Hubble finds a Hungry black hole twisting captured star into a donut shape.

Stars that wander too close to a black hole are ripped apart by the incredible tidal forces of the black hole. These are termed “tidal disruption events.”

Astronomers using NASA’s Hubble Space Telescope have recorded a star’s final moments in detail as it gets gobbled up by a black hole. The event is dubbed as AT2022dsb tidal event.

Since the devoured star is located at the galaxy’s center, ESO 583-G004, about 300 million light-years away, Hubble cannot capture the mayhem of the AT2022dsb tidal event up close. However, astronomers studied the light from the fragmented star, which includes hydrogen, carbon, and more, using Hubble’s powerful ultraviolet sensitivity. The spectroscopy provides forensic clues to the black hole homicide.

Emily Engelthaler of the Center for Astrophysics | Harvard & Smithsonian (CfA) in Cambridge, Massachusetts, said, “However, there are still very few tidal events observed in ultraviolet light given the observing time. This is unfortunate because there’s a lot of information that you can get from the ultraviolet spectra. We’re excited because we can get these details about what the debris is doing. The tidal event can tell us a lot about a black hole.”

The stellar shredding is thought to occur just a few times every 100,000 years for any given galaxy with a quiescent supermassive black hole at its center.

The All-Sky Automated Survey for Supernovae (ASAS-SN or “Assassin”), a network of ground-based telescopes that scans the extragalactic sky roughly once a week for violent, variable, and transient events that are shaping our universe, first discovered this AT2022dsb stellar snacking event on March 1, 2022. Because of how close and bright this intense collision was to Earth, Hubble astronomers could conduct ultraviolet spectroscopy for longer than usual.

Peter Maksym of the CfA said, “Typically, these events are hard to observe. You get a few observations at the beginning of the disruption when it’s bright. Our program is different because it is designed to look at a few tidal events over a year to see what happens. We saw this early enough to observe these intense black hole accretion stages. We saw the accretion rate drop as it turned to a trickle over time.”

According to the Hubble spectroscopic data, the former star is now believed to have left behind a highly brilliant, hot, donut-shaped gas region. This region, called a torus, has a black hole in the center and is the size of the solar system.

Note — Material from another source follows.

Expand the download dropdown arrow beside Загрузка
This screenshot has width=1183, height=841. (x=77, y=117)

Maksym said, “We’re looking somewhere on the edge of that donut. We’re seeing a stellar wind from the black hole sweeping over the surface projected towards us at 20 million miles per hour (three percent the speed of light).”

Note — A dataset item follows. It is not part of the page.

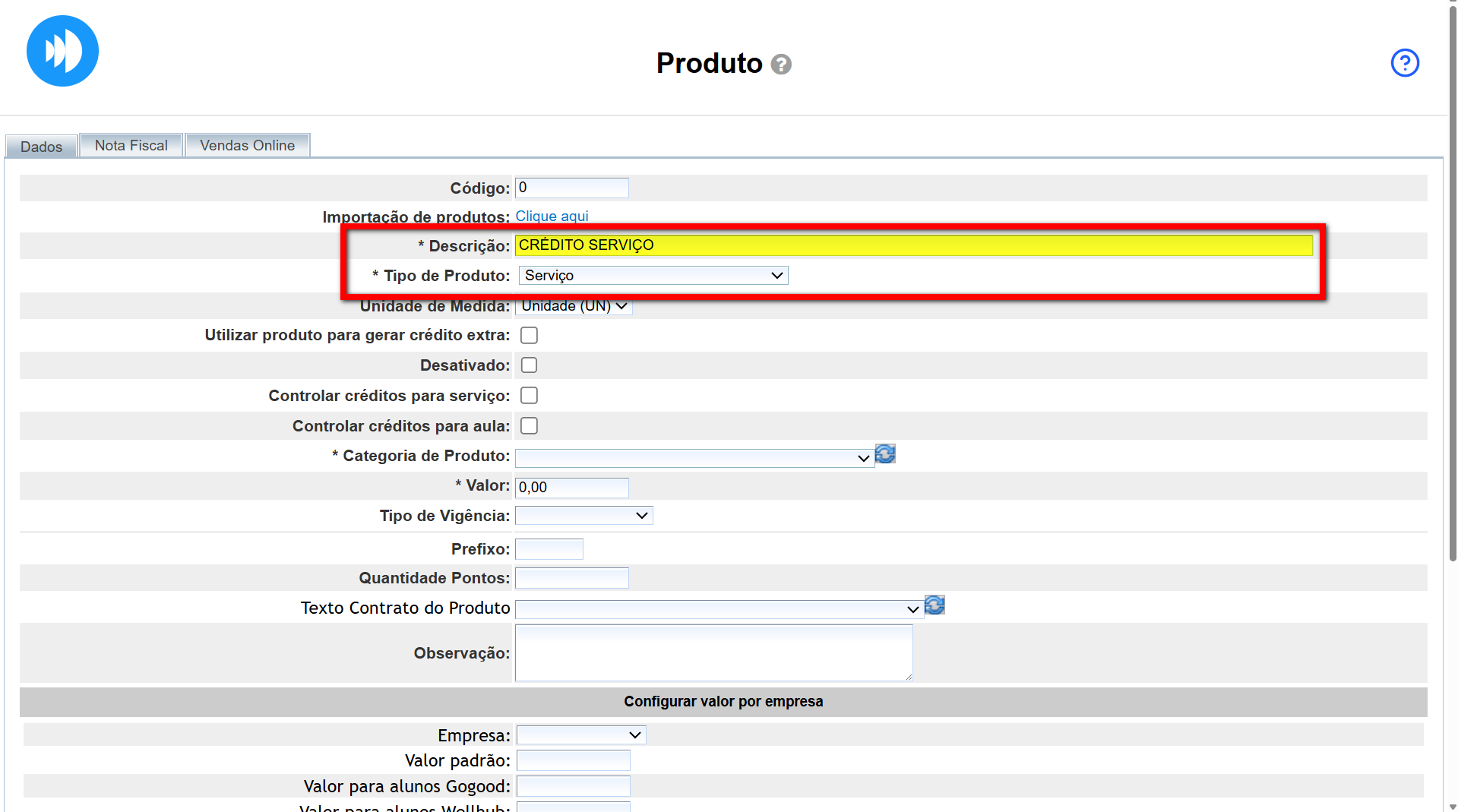Click the gray help icon beside Produto title
Viewport: 1458px width, 812px height.
(780, 65)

“We are still getting our heads around the event. You shred the star, and then it’s got this material making its way into the black hole. And so you’ve got models where you think you know what is going on, and then you’ve got what you see. This is an exciting place for scientists: right at the interface of the known and the unknown.”

The results were reported during a press conference on January 12 at the 241st meeting of the American Astronomical Society in Seattle, Washington.